Despite the assault, Ms Smith said she felt hesitant to report it, due to the context that there was an intention to hook up after they initially met.

“I thought about doing it months after, and then just didn’t,” she said.

“I felt heaps of shame and guilt, because even knowing that I made it clear and communicated with my body that I didn’t want it, I still felt that because of the context, in a way, it was something I should have realised could’ve happened.

“Maybe it’s something I could have prevented, but I don’t feel that way anymore because I recognise that the context doesn’t matter, and it is his fault.”

Data from the ABS also showed the highest reported rates for victims were between the ages of 0-9 for males and 10-17 for females.

Men typically do not come forward after being assaulted due to the harmful stereotypes and stigmas surrounding rape and masculinity.

This is attributed to the dark figure of crime and the gruelling process of taking a rape case to court.

Dr Christensen said victim shaming, harrowing examination in court from a defence barrister and the notion of it being the victim’s word against their assailants, were harmful barriers that could prevent a victim of sexual assault from reporting.

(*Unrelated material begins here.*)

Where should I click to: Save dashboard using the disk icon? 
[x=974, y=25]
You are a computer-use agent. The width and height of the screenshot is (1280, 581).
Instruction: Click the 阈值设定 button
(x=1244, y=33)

“A lot of people watch true crime shows and we see cross examination and how brutal it can be,” she said.

“Just the embarrassment and shame around that when somebody’s made to look like a bad person, when in fact, they’re not.”

Dr Christensen is a part of the SVRPU team, who focus on identifying what causes sexual abuse and how best to prevent it from happening.

“To us, it’s all about preventing, understanding and responding to sexual violence,” she said.

“We need to understand the problem first before we can prevent it and respond to it.”